La bioénergie a-t-elle un avenir au Togo ?

18/10/2008
La bioénergie a-t-elle un avenir au Togo ?

La bioénergie a le potentiel de devenir un "moteur de la croissance" pour les pays d'Afrique de l'Ouest, selon un rapport publié jeudi à Rome sous l'égide de la Fondation des Nations unies et commandité par l'Union monétaire et économique ouest-africaine (UEMOA). Selon ce rapport, la transformation de la biomasse en bioénergie sous une forme liquide (carburant) ou solide doit être encouragée sous certaines conditions dans les huit pays africains membres de l'UEMOA (Bénin, Burkina Faso, Côte d'Ivoire, Guinée-Bissau, Mali, Niger, Sénégal et Togo).

"Les pays membres de l'UEMOA possèdent les ressources naturelles, la surface disponible et la demande pour réussir à développer la bioénergie comme élément d'une stratégie agricole et forestière plus large", estime le rapport publié à l'occasion de la Journée mondiale de l'alimentation.Alors que les pays de l'UEMOA "font face à une crise dans les trois produits clefs - nourriture, bois et carburant (...) - l'expérience passée, l'innovation et les nouvelles pratiques de la bioénergie offrent une option pour les communautés rurales pauvres", affirme ce rapport.

Selon la Fondation, la gazéification de la biomasse à petite échelle, la production de bioéthanol à partir de la canne à sucre, la diffusion à grande échelle de nouveaux réchauds à usage domestique utilisant des combustibles propres tirés des biomasses, ainsi que le développement de la culture "prometteuse" du sorgho sont autant de pistes à développer.

Le rapport cite aussi l'adaptation des moteurs au biodiesel ou encore l'utilisation des graines oléagineuses "qui n'entrent pas en compétition avec la production de nourriture ou l'utilisation des terres" pour faire de l'électricité à petite échelle.

Le rapport demande aux huit pays de mettre au point une stratégie en ce sens, estimant que "la bioénergie produite et consommée localement peut devenir un facteur clé dans le combat contre la pauvreté rurale".
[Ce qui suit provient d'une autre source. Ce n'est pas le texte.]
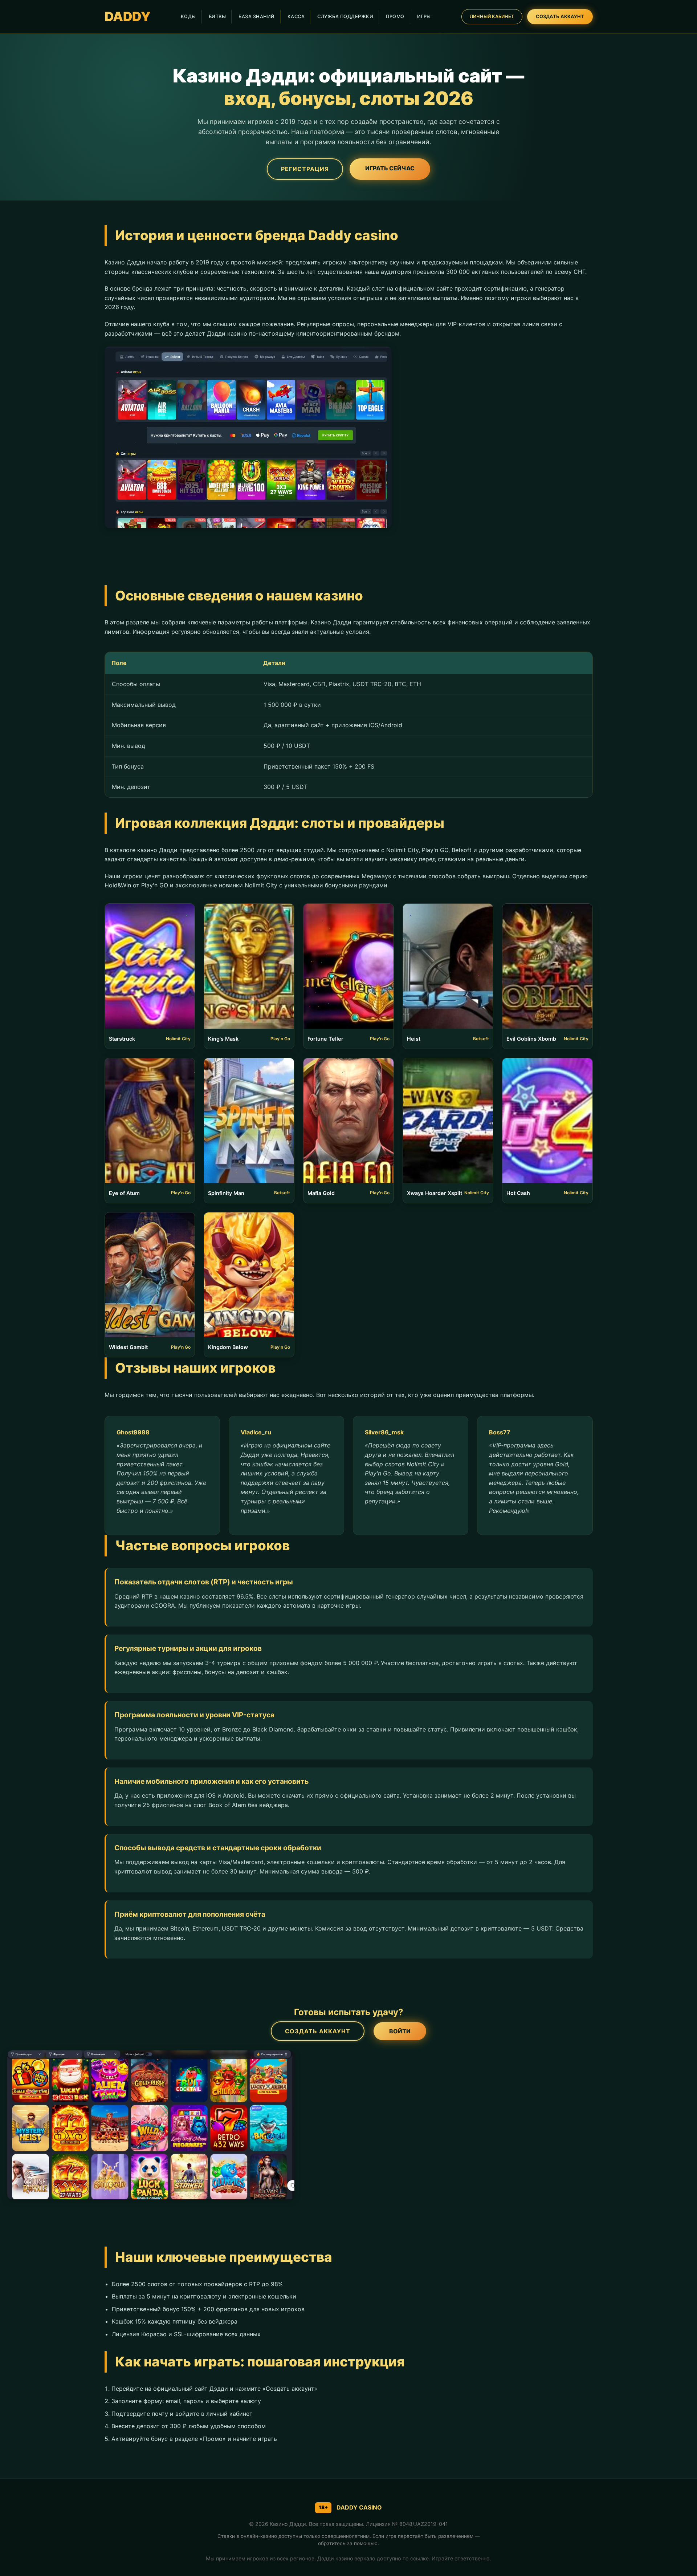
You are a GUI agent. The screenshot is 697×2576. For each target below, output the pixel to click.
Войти (400, 2031)
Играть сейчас (390, 168)
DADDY (128, 16)
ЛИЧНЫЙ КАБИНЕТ (492, 16)
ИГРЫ (424, 16)
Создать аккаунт (317, 2031)
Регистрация (305, 169)
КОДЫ (188, 16)
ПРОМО (395, 16)
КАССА (296, 16)
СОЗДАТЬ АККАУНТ (560, 16)
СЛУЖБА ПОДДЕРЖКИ (345, 16)
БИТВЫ (217, 16)
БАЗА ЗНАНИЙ (257, 16)
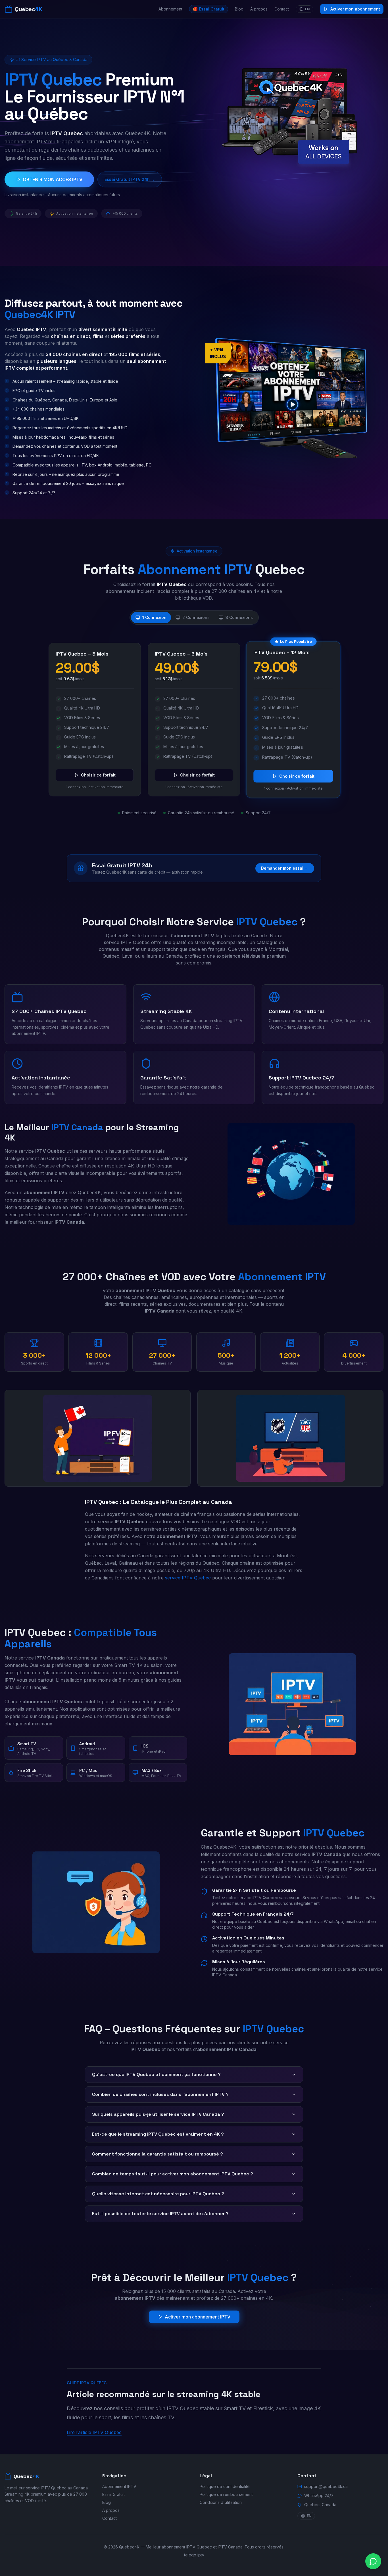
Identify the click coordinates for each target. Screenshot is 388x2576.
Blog (239, 9)
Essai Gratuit (113, 2494)
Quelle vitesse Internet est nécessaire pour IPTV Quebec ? (158, 2194)
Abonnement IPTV (119, 2486)
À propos (259, 9)
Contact (281, 9)
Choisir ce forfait (98, 775)
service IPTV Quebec (188, 1578)
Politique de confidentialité (225, 2486)
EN (307, 9)
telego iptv (194, 2554)
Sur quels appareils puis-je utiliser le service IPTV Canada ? (158, 2114)
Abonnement (170, 9)
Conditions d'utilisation (221, 2502)
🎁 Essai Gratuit (208, 9)
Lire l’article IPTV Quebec (94, 2432)
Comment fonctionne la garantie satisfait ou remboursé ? (157, 2154)
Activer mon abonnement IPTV (197, 2317)
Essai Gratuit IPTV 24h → (130, 179)
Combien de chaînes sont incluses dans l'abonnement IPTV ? (160, 2094)
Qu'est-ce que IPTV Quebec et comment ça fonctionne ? (156, 2074)
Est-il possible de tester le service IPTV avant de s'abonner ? (160, 2214)
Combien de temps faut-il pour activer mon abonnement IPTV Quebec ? (172, 2174)
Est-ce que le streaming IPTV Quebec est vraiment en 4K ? (158, 2134)
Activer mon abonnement (355, 9)
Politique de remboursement (226, 2494)
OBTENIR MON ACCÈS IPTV (53, 179)
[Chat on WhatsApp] (373, 2561)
Mais, avertit la Fondation, "les bons cadres d'action doivent se consacrer sur l'impact du développement de la bioénergie sur la sécurité alimentaire, la préservation de l'environnement et des écosystèmes et l'intégrité et la viabilité du système de production agricole".

Un plan d'action pour la bioénergie pour la période 2009-2011 a été développé pour l'UEMOA. "La collaboration internationale sera essentielle pour (sa) mise en oeuvre", conclut le rapport.